**Texto fornecido**

• • • • • • •

Inovação Remota da Imperfeição 1/2
Abordando o processo criativo que diferenciou a vida em nosso planeta a partir de agentes transformadores instalados na matéria, existe a possibilidade de entender a inovação como parte de um processo experimental que busca imperfeições e não acertos?
Sabemos que todas as espécies terrestres são formadas por moléculas de proteínas. Também sabemos que essas moléculas são responsáveis pela rica biodiversidade, milhares de exemplares (também os extintos) que tiveram seus modelos transformados durante eras por um fato outorgado, a evolução das espécies.
Embora o termo evolução sugira um desenvolvimento adaptativo em metas de aperfeiçoamento, um grande confronto teórico intercepta esse fenômeno intrigante. Criacionistas e darwinistas têm muitas razões para divergirem. Enquanto o Criacionismo assombra o Darwinismo citando descontinuidades nas linhagens fósseis evolucionárias, as chamadas lacunas fósseis, levantando problemas com a evolução acelerada, o Darwinismo, por sua vez, materializa a questão através da ciência e do determinismo genético, desconsiderando a figura de um criador para acreditar na produção aleatória de variações que são testadas através da interação com o meio.
Apesar dessas grandes divergências, aparentemente contraditórias, a física quântica identificou novos rumos interdisciplinares para essa discussão. Por exemplo, acreditando que a Biologia pode ser complementada pela indeterminação e pela escolha por uma consciência quântica, o físico Amit Goswami destacou três pontos principais dessa questão: as lacunas fósseis, a diferença entre vida e não vida e o desenvolvimento de um embrião até a fase adulta. Tratando do processo criativo realizado pela natureza, encontro sentido em analisar o terceiro ponto, que pode esclarecer o mecanismo de diferenciação das espécies, principalmente da nossa, que ora aparenta ser programado e aleatório, ora apresenta ser conduzido por uma consciência criativa e divina.
A evolução é um fato provado por estudos do RNA (ácido ribonucléico) e do DNA (ácido desoxirribonucléico), que são as moléculas “programadas” para aplicarem o projeto das criaturas. Essas moléculas que organizam o material genético evidenciam que as espécies terrestres são descendentes lineares de um único ancestral. O RNA provavelmente foi o primeiro ácido nucléico a existir, é o que indica a simplicidade de sua estrutura e a sua capacidade de autoreplicação. Os ácidos nucléicos são moléculas longas e complexas, de elevado peso molecular, constituídas por cadeias de unidades denominadas mononucleotídeos.

• • • • • • •

**Enunciado**
No texto sobre evolução e inovação, reescreva a parte que começa com as palavras "A evolução é" e termina com "unidades denominadas mononucleotídeos.", trocando "ancestral" por "antepassado".

**Conteúdo dos dados**
• • • • • • •

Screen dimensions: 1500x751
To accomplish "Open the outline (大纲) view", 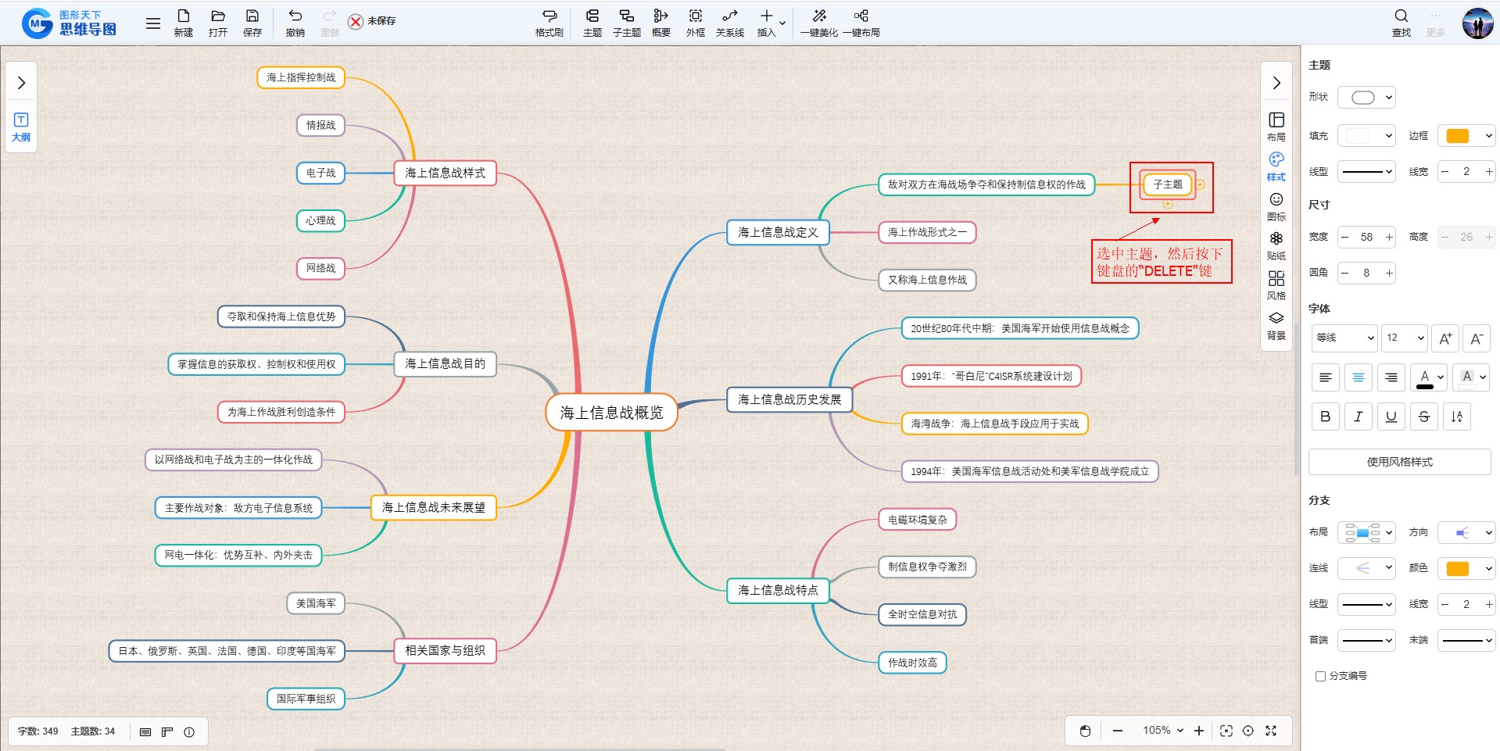I will pos(21,127).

• • • • • • •

**Exercício resolvido**
A evolução é um fato provado por estudos do RNA (ácido ribonucléico) e do DNA (ácido desoxirribonucléico), que são as moléculas “programadas” para aplicarem o projeto das criaturas. Essas moléculas que organizam o material genético evidenciam que as espécies terrestres são descendentes lineares de um único antepassado. O RNA provavelmente foi o primeiro ácido nucléico a existir, é o que indica a simplicidade de sua estrutura e a sua capacidade de autoreplicação. Os ácidos nucléicos são moléculas longas e complexas, de elevado peso molecular, constituídas por cadeias de unidades denominadas mononucleotídeos.